802.11ay
Understanding 802.11ay (The Next-Gen WiGig)
The original WiGig standard (802.11ad) was impressive, but it was fundamentally flawed. It was limited to 7 Gbps and struggled to maintain a connection over a few meters. The IEEE completely overhauled the standard, releasing 802.11ay to create a true, wireless fiber-optic replacement.
The 100 Gbps Mathematics
To push a wireless signal to 100 Gigabits per second, 802.11ay uses three massive mathematical upgrades:
- Extreme Channel Bonding: The original standard was limited to a single 2.16 GHz channel. 802.11ay allows engineers to bond two, three, or four of these massive channels together. By bonding four channels, the router creates a single, incomprehensible 8.64 GHz-wide super-channel.
- Higher Modulation (64-QAM): 802.11ad relied on basic QPSK or 16-QAM. 802.11ay upgrades the V-Band to 64-QAM, packing more bits into the wave (provided the room has absolute zero interference).
- 60 GHz MIMO: For the first time in millimeter-wave history, 802.11ay introduces Multiple-Input Multiple-Output (MIMO). The router uses two completely independent phased-array laser beams, bouncing one off the ceiling and shooting one straight ahead, instantly doubling the capacity of the link.
Use Cases: Data Centers and 5G Backhaul
Because 802.11ay can push 100 Gbps, it is no longer just a toy for living room VR headsets.
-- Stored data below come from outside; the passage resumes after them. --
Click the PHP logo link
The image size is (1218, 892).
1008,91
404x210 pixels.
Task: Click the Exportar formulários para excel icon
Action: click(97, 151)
Enterprise data centers use 802.11ay to replace massive bundles of copper cables. Two server racks sitting 10 feet apart can blast 100 Gbps of raw database information to each other through the air. Furthermore, cellular carriers (like Facebook's Terragraph project) use highly focused 802.11ay phased arrays mounted on streetlamps to shoot massive, multi-gigabit 5G backhaul links down city streets without ever having to dig up the concrete to lay fiber optics.
Key Equations
IEEE 802.11ay is the second-generation millimeter-wave wireless standard engineered to act as the ultimate high-capacity successor to the original 802.11ad (WiGig) protocol. Operating within the...
Key specifications:
802.11 a | 60 GHz | 2.16 GHz | 8.64 GHz
Throughput: R = Nlayers×B×ηSE×(1−OH)
Comparison
| Aspect | 802.11ay Spec | Typical Range | Impact | Design Note |
|---|---|---|---|---|
| Primary function | IEEE 802.11ay is the second-generation m... | Application-dep. | Critical | Verify in sim |
| Operating range | Understanding 802.11ay (The Next-Gen WiG... | Application-dep. | Critical | Verify in sim |
| Performance | It was limited to 7 Gbps and struggled t... | Application-dep. | Critical | Verify in sim |
| Integration | The IEEE completely overhauled the stand... | Application-dep. | Critical | Verify in sim |
| Trade-off | 802.11ay allows engineers to bond two, t... | Application-dep. | Critical | Verify in sim |
Frequently Asked Questions
Does 802.11ay go through walls?
Absolutely not. 802.11ay is still bound by the fundamental physics of the 60 GHz V-Band. The radio wave is violently absorbed by atmospheric oxygen and completely blocked by drywall, wood, and human bodies. It requires absolute Line-of-Sight (LOS) or heavily engineered multipath bouncing (off metallic ceilings) to survive.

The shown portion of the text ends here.